Vincent Dumot, ingénieur chargé des expérimentations viticoles à la Station Viticole du BNIC.
Patrice Rétaud, de la chambre régionale d’agriculture Poitou-Charentes.

L’impression de forte pression « confirmée » par les comptages
p16.jpgL’Observatoire régional des maladies du bois en Charentes a été mis en place depuis 2003 sur un réseau de 29 parcelles d’ugni blanc. Les observations sont réalisées par les techniciens régionaux des chambres d’agriculture de Charente et Charente-Maritime, de la Fredon de Cognac, de la FD Ceta, de la coopérative Charente Alliance et de la société Fortet Dufaud. Chaque année, l’évolution des maladies est suivie sur plus de 12 000 ceps de vignes, et Patrice Rétaud, qui a en charge la rédaction du BSV Charentes, publie la synthèse des résultats.

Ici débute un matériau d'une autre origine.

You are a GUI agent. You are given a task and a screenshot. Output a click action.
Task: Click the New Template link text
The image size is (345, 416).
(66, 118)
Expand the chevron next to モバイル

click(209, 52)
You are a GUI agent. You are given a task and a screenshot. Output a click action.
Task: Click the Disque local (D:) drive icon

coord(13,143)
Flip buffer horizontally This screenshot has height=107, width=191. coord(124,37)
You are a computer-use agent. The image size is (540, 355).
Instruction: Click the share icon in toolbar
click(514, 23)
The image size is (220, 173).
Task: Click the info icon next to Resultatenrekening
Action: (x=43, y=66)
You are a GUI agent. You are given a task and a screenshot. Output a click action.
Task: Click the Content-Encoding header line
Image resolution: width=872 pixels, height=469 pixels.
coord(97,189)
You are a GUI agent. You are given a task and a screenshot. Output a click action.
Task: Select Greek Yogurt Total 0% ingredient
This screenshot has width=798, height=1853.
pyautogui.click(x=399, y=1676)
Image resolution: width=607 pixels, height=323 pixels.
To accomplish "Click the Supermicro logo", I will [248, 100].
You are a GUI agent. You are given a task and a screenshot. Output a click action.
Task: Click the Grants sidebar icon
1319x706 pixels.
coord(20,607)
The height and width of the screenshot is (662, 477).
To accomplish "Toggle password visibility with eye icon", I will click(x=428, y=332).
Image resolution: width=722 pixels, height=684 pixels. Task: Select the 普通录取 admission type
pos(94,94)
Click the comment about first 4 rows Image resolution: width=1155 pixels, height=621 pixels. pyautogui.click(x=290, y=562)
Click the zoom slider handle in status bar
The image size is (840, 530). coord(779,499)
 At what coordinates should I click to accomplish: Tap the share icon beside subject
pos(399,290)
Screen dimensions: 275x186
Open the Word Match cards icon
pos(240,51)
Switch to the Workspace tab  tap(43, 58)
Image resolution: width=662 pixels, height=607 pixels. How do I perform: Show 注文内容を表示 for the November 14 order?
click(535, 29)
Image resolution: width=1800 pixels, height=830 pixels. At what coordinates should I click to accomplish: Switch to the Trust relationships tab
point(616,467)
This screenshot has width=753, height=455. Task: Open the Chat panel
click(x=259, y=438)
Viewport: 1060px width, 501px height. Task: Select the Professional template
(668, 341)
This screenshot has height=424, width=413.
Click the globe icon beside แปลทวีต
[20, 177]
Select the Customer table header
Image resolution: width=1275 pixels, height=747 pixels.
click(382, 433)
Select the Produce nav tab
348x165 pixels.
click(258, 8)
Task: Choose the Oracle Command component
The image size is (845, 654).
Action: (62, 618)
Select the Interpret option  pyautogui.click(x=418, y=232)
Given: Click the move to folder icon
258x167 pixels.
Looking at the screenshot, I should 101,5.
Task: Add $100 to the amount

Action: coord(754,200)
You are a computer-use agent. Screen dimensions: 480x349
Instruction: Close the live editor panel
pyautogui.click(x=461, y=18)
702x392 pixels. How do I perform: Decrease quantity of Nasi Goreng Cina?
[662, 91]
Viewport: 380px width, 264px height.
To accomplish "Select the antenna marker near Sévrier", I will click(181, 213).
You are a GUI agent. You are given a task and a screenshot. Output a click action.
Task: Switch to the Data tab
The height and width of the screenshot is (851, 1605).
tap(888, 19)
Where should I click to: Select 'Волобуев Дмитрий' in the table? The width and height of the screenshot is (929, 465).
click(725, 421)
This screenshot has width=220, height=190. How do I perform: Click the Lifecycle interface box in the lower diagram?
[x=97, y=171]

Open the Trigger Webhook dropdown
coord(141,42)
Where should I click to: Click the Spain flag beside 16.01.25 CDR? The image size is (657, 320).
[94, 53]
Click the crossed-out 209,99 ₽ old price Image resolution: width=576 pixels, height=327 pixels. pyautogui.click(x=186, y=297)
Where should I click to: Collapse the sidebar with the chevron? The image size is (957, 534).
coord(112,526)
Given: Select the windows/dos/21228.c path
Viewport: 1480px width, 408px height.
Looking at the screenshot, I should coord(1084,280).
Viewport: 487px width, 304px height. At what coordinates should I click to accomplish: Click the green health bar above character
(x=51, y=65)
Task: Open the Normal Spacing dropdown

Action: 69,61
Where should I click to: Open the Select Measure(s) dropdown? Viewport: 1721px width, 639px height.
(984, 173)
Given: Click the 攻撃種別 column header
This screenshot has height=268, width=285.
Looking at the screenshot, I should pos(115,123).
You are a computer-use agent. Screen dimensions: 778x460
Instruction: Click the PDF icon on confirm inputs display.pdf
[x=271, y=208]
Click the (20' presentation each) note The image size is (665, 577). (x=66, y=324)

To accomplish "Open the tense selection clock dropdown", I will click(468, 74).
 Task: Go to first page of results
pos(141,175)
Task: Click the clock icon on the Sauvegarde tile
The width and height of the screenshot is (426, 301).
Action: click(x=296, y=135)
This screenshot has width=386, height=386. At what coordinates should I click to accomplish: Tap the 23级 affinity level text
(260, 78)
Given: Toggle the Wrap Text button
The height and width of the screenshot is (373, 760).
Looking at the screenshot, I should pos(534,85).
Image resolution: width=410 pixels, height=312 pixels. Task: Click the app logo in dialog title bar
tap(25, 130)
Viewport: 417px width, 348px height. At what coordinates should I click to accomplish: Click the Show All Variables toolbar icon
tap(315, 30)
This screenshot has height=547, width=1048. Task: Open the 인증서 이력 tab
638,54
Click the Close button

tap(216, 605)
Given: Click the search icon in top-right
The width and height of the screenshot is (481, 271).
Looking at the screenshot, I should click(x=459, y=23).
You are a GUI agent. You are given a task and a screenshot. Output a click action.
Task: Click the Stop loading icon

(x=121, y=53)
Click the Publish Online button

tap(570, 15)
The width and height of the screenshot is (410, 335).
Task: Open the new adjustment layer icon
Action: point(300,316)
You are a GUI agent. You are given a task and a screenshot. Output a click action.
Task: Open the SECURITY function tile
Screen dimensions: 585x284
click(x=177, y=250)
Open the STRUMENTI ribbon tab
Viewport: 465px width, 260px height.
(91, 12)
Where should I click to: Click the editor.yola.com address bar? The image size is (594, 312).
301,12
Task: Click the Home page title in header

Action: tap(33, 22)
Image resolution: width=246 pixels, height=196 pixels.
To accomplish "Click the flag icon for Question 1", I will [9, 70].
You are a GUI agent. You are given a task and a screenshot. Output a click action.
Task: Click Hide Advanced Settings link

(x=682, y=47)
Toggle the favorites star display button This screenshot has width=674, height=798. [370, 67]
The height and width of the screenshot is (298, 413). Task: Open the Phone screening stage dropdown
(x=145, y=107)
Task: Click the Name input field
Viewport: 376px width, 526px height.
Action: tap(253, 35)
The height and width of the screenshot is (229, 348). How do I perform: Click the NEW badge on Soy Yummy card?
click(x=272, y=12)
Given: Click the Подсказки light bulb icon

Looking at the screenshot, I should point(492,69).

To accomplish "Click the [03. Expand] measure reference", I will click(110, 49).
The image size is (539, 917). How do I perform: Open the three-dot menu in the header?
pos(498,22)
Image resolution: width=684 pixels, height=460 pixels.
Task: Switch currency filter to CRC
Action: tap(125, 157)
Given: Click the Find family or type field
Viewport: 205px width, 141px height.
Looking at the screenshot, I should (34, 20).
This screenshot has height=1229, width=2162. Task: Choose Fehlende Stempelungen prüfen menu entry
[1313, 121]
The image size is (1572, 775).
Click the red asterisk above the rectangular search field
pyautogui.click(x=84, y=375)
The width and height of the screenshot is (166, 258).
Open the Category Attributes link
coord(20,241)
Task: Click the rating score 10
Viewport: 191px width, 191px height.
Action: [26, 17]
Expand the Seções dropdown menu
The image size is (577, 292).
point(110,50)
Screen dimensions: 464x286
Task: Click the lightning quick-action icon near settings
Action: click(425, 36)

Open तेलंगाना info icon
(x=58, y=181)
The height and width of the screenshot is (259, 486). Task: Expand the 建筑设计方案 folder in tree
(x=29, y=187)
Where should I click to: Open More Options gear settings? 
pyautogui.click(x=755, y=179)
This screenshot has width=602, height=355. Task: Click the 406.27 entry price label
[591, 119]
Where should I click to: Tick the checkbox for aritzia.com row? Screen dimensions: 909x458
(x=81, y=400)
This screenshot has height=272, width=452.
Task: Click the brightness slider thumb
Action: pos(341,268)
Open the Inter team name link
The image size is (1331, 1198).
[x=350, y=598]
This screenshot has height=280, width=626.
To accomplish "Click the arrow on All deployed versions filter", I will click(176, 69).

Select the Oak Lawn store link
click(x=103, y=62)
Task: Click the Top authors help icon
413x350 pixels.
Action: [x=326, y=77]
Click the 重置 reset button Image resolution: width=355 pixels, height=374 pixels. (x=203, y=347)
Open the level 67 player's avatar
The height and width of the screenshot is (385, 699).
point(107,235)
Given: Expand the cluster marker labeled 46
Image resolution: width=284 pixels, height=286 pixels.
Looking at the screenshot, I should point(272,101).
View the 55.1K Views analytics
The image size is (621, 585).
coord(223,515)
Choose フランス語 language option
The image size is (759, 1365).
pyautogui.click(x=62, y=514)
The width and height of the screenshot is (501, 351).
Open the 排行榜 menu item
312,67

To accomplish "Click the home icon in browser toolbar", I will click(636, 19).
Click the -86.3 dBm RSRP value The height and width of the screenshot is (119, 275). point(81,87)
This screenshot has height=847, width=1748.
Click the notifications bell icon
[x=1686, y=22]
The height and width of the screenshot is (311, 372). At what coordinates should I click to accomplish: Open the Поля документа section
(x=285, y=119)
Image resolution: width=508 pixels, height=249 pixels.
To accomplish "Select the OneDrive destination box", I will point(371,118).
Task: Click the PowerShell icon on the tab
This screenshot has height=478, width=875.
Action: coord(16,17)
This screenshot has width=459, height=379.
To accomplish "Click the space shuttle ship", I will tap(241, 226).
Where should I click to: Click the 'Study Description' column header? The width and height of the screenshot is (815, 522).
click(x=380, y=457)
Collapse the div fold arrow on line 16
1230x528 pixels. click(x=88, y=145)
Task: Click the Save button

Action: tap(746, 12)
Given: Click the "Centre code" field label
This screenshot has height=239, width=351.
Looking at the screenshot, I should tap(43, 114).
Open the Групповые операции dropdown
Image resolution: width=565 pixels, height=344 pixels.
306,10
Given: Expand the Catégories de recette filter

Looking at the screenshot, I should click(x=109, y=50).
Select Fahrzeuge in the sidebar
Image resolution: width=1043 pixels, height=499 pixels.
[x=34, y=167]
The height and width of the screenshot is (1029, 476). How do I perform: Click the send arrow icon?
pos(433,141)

Le bilan de la situation 2012 très alarmant confirme les observations des viticulteurs. et les comptages réalisés par la Station Viticole du BNIC. Indéniablement, les maladies du bois ont atteint un niveau de nuisance dans la région de Cognac qui a une incidence très significative sur la productivité.
Les résultats de 2012 attestent de la forte montée en puissance des symptômes d’esca-BDA dont la fréquence moyenne atteint 13 %. C’est la première année que la fréquence des symptômes dépasse la barre des 10 %, ce qui constitue une source d’inquiétude pour l’avenir. Les niveaux de mortalité annuels en 2013, 2014 ne vont-ils pas eux aussi exploser ? La valeur moyenne d’expression des symptômes d’esca-BDA masque de fortes disparités puisque 8 parcelles sont touchées à plus de 20 % et 7 à moins de 5 %. La forte remontée des symptômes d’eutypiose s’explique par le contexte très pluvieux et frais du printemps dans les semaines suivant le débourrement. Le taux de ceps morts ou absents, qui se situe autour de 7 %, peut paraître être la seule bonne nouvelle de l’année. Or, il n’en n’est rien car c’est l’augmentation des entreplantations (3 % en 2012 au lieu de 2 % en 2012) qui stabilise le taux de ceps manquants ou absents Le comptage de ceps jeunes ne tient compte que des plants mis en terre en 2012 et non pas de l’ensemble des jeunes ceps en non production (de 2e, 3e, 4e et parfois 5e feuille). L’intensité des dégâts en 2012 fait craindre le pire pour les prochaines années.